皇国魔女航空戦隊(三)

 再び開始された戦闘は、先ほどまでとは比較にならないほど酸鼻なものになった。


 第三位階悪魔ソロネが極低温の吐息ブレスを吐けば、十機ばかりの天使が生きたまま氷像となって落下する。その巨体がまとう雷光は触れただけで生命活動を停止させ、長大な尻尾を振るえばその軌道上に在った者はただの肉塊と化す。人間に対して絶対的な優位者であるはずの第六位階【能天使パワー】でさえ、為すすべもなく空の藻屑もくずとなるばかり。


 とても相手にならぬと見た天使達は同格以下の敵、つまり私達を相手と見定めた。白と黒の巨大生物が雷光をまとい威嚇の咆哮を上げる中、小さき翼あるもの同士が光弾と鉛玉で空を埋め尽くす。さながら終末戦争ハルマゲドンを描いた絵画のような光景の中に、私達はいた。




 もはや乱戦などという言葉では追いつかない。一式戦闘機の主翼を天使の白き剣が斬り裂き、その頭部を魔銃弾が消し飛ばす。飛行ユニットに深刻な損傷を受けた魔女が意識を手放せないまま紺碧こんぺきの海へとちていく。


 その凄惨な絵画の中を、私は螺旋らせん状の軌道を描いて縫い上げた。どの方向を向いても敵か味方か、そのどちらかだったものが視界を埋め尽くす。

 その時、にわかに起こった轟音と衝撃波がそれら全てを押し流した。いよいよ終末の生物同士がその巨体をぶつけ合い、さらなる地獄を顕現させたのだ。




 第三位階天使、個体名ゾギエル。女性のような頭部の口から放たれる衝撃波は物質表面を崩壊させ、翼から生み出された無数の光弾は神敵を滅する。だが無差別に撒き散らされるそれは神敵ばかりか神の使いまでも貫き、まるで自分以外の全ての生物をことごとく滅ぼすかのようだ。
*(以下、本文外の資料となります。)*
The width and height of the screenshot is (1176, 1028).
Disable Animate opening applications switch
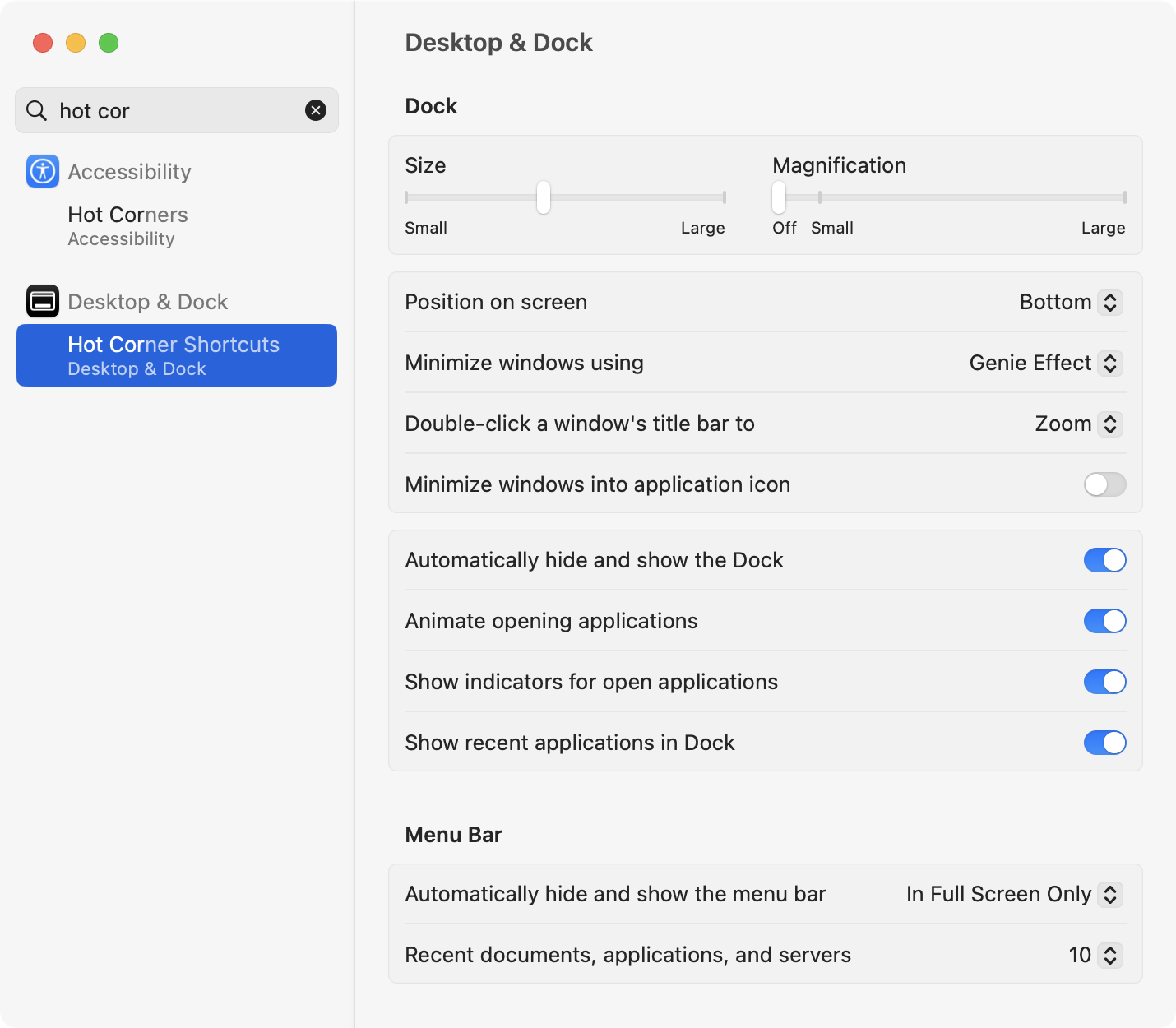pos(1104,621)
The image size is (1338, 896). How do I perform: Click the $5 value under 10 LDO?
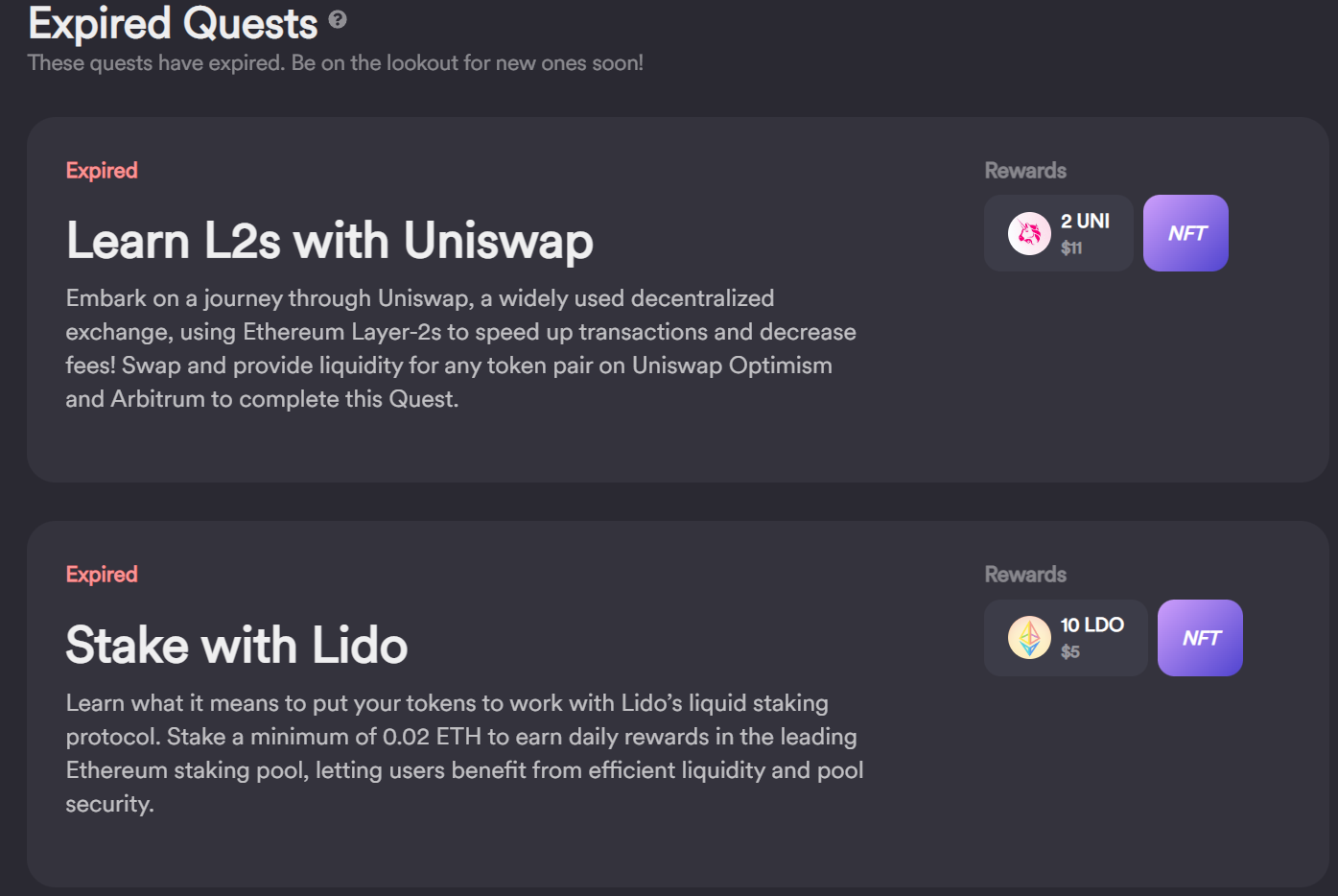point(1070,652)
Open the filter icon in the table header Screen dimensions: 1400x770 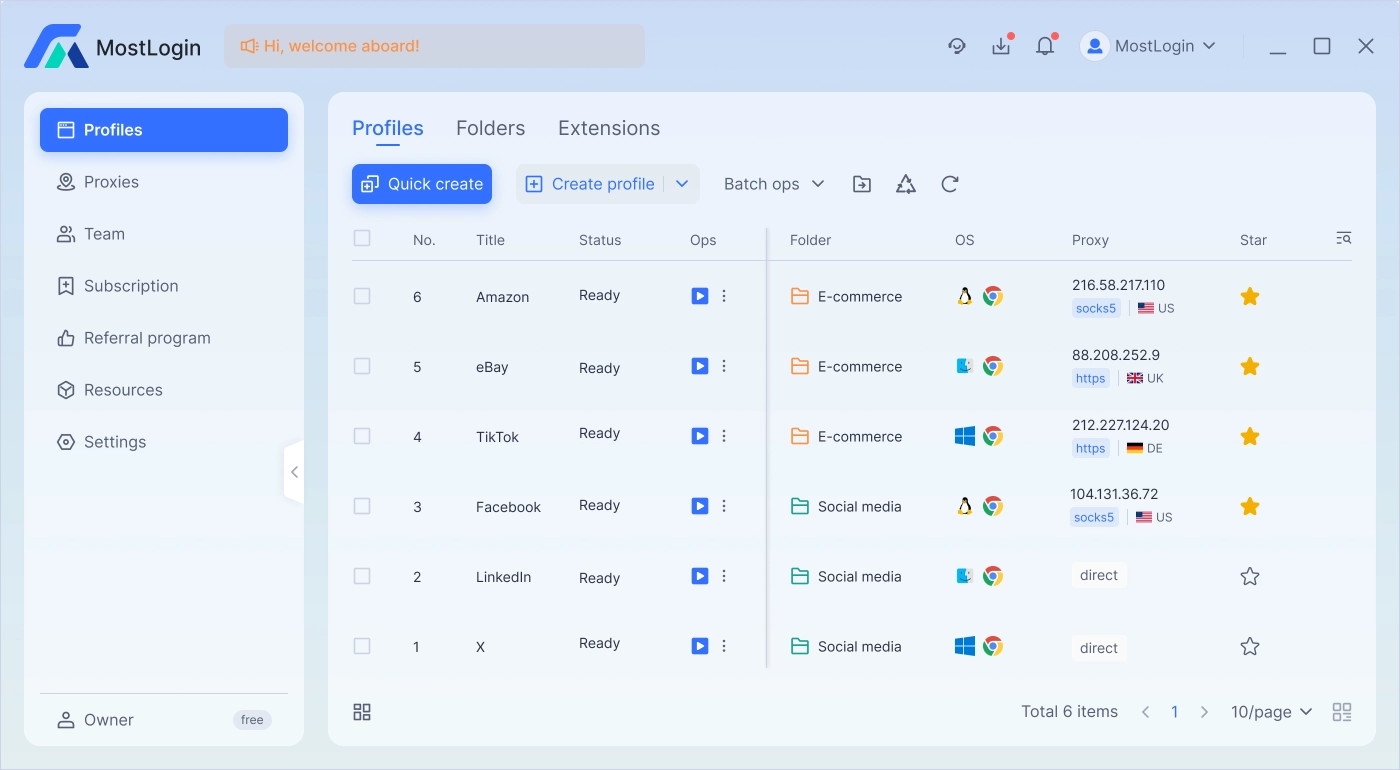pyautogui.click(x=1343, y=238)
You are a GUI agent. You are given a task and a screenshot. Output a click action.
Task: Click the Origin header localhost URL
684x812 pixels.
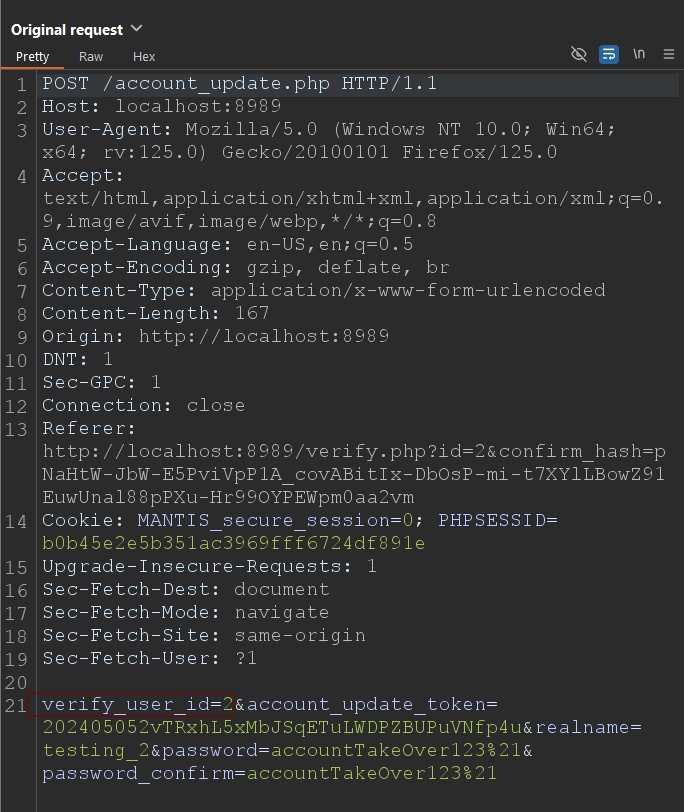point(263,336)

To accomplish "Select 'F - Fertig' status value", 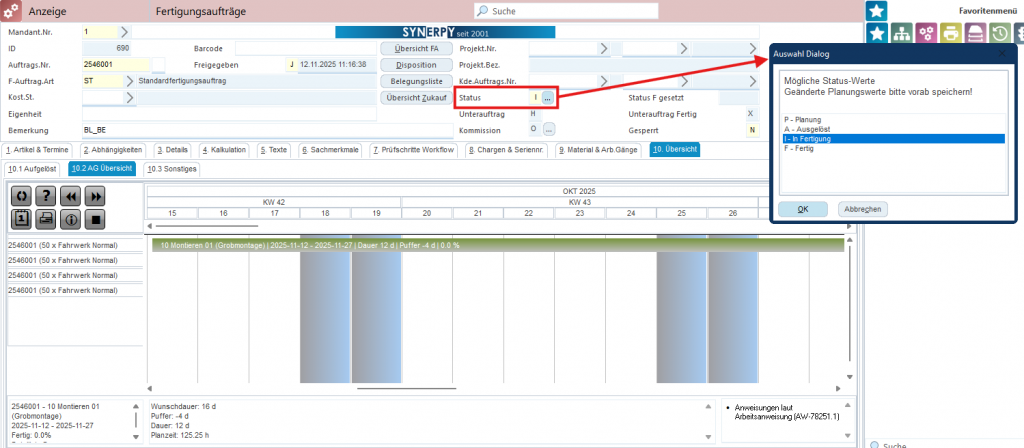I will tap(801, 149).
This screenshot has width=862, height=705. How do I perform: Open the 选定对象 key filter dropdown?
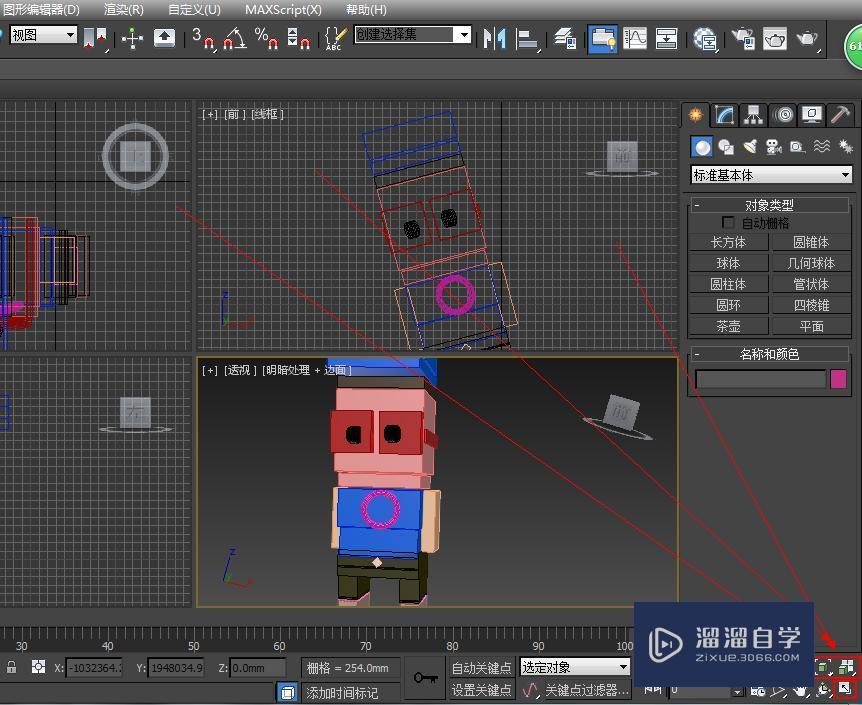[574, 666]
 第三位階悪魔、個体名ソロネ。捻じ曲がった二本の角から雷撃を放ち、裂けた口から覗く牙で巨大な敵に食らいつき、猛獣のごとき爪を突き立て表皮を引き裂く。

 圧倒的な力に見えるけれど――――この地上でソロネが真の姿でいられるのはたった一八〇秒、それが過ぎれば無力な少女の姿に戻ってしまう。

 もしかすると人々の目には醜く、禍々まがまがしく映るかもしれない。でもまぎれもなく彼女は皇国の守護者であり、そして私の妹なんだ!


「ソロネ、頑張って! お姉ちゃんはここだよ!」


 背後から追尾しつつ光弾を乱射してくる天使に向けて半身を捻り七・七ミリ連装魔銃を連射、翼の根元を撃ち抜いてその飛翔能力を減衰させる。


「武装を二〇ミリ魔銃に変更!」


『武装を二〇ミリ魔銃に変更します』


 新たに追いすがる天使を引き付けて急旋回しつつ推進機スラスターを全開放、巨大天使ゾギエルの顔面に沿って急上昇。母艦に激突した天使には目もくれず、ヘリポートのHマークよりも大きな目玉に銃口を向けて腰だめに構え、引き金を絞る。


「これでも、喰らえ――――!!」


 数発まともに喰らえば第七位階【権天使プリンシパリティ】さえ吹き飛ぶ二〇ミリ魔銃弾、反動をこらえて一斉射。夜空に開く三尺玉のように巨大な赤い花が咲き、弾け飛ぶ血と粘膜を全身に浴びた。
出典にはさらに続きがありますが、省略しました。